__DOCUMENT SECTION__.

_ _ _

In 1937 the United States passed the Marihuana Tax Act (it was spelled with an “h” rather than a “j” during the late 19th and early 20th centuries), which banned hemp production. The act was overturned in 2015 to allow some states to grow hemp for industrial purposes.

The reason for this is hemp has been shown to have an incredibly large number of uses and is considered by some to be “one of the earliest domesticated plants known.” How early? There is evidence suggesting hemp was grown and cultivated during the later portion of the Stone Age.

So, before hemp became associated with a plant from the same genus, a plant it shares some properties with and doesn’t share others, it was one of the most important industrial crops for the world.

A Very Short History Of Marijuana In The U.S.

Modern American marijuana laws and opinions can be traced back to the early 1900s and late 1800s. The recreational use of marijuana is tied up with a lot of politics so there are more than a few strong opinions based on personal beliefs.

Time Magazine states that both the American and Mexican governments were banning marijuana around the same time, roughly the 1920s and 1930s. In America specifically, the 1937 Marijuana Tax Act created laws that meant you could only possess marijuana if you paid a specific amount in taxes and were authorized to use it for medical or industrial purposes.

After that, marijuana was subject to legislation in the 1950s, when the sentencing laws for possession were made more severe, and then in the 1970s, when those mandatory minimum sentences were repealed.

America has carried on since then in not really knowing how to treat and/or react to marijuana’s presence in all of our lives. It’s gone back and forth from being banned to being legalized for medical use, and in some states (only 11, as of now) legal to grow and use recreationally in small amounts.

Hemp, Marijuana, And THC

According to PBS, hemp and marijuana may look and smell alike, but their chemical properties are different and that is what sets them apart. And it’s a very important difference, one that puts a lot of the misinformation around hemp into perspective.

That’s because the chemical responsible for the “high” feeling brought on by marijuana consumption is barely found inside hemp. It’s called Tetrahydrocannabinol but is known as THC.

Hemp generally has .3% of THC content and marijuana can have anywhere between 10% and 30%. This does, in fact, mean that you won’t feel any euphoria or get “high” from smoking or consuming hemp. It’s also one reason why that hemp necklace you had is completely harmless.

What Can Hemp Be Used For?

Hemp was called “the new billion dollar crop,” and that was in 1938! A billion dollars back then meant something different than it does now, so you can imagine what that statement meant at the time.

Hemp has been found in archaeological digs throughout what was ancient Mesopotamia, and both cloth and rope has been found to date back 6,000 years. It didn’t go away after that, though, because it was used in nearly every century since then.

_ _ _

__AVAILABLE DATA__.

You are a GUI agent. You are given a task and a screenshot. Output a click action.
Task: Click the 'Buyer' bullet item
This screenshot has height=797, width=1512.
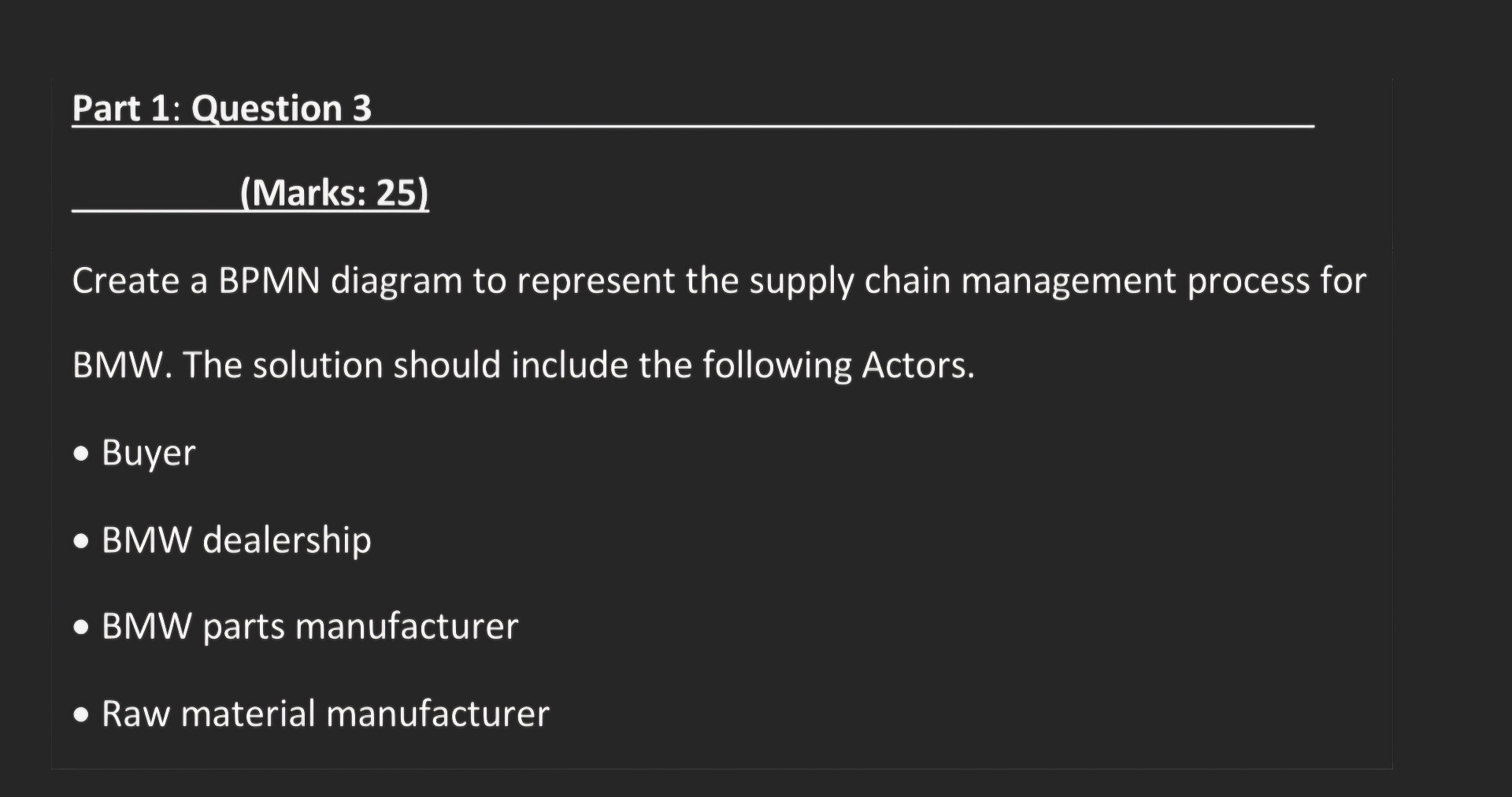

_ _ _

__ACTION ITEM 1__.
In the article on hemp and marijuana, shorten the paragraph beginning "Time Magazine states that" while keeping its main facts.
__ACTION ITEM 2__.
Update the article on hemp and marijuana from "Hemp generally has" through "century since then.", swapping "euphoria" for "intoxication".

__EXPECTED OUTPUT 1__.
According to Time Magazine, the American and Mexican governments both banned marijuana around the 1920s and 1930s. In the U.S., the 1937 Marijuana Tax Act allowed possession only for people who paid a set tax and were authorized to use it for medical or industrial purposes.

__EXPECTED OUTPUT 2__.
Hemp generally has .3% of THC content and marijuana can have anywhere between 10% and 30%. This does, in fact, mean that you won’t feel any intoxication or get “high” from smoking or consuming hemp. It’s also one reason why that hemp necklace you had is completely harmless.

What Can Hemp Be Used For?

Hemp was called “the new billion dollar crop,” and that was in 1938! A billion dollars back then meant something different than it does now, so you can imagine what that statement meant at the time.

Hemp has been found in archaeological digs throughout what was ancient Mesopotamia, and both cloth and rope has been found to date back 6,000 years. It didn’t go away after that, though, because it was used in nearly every century since then.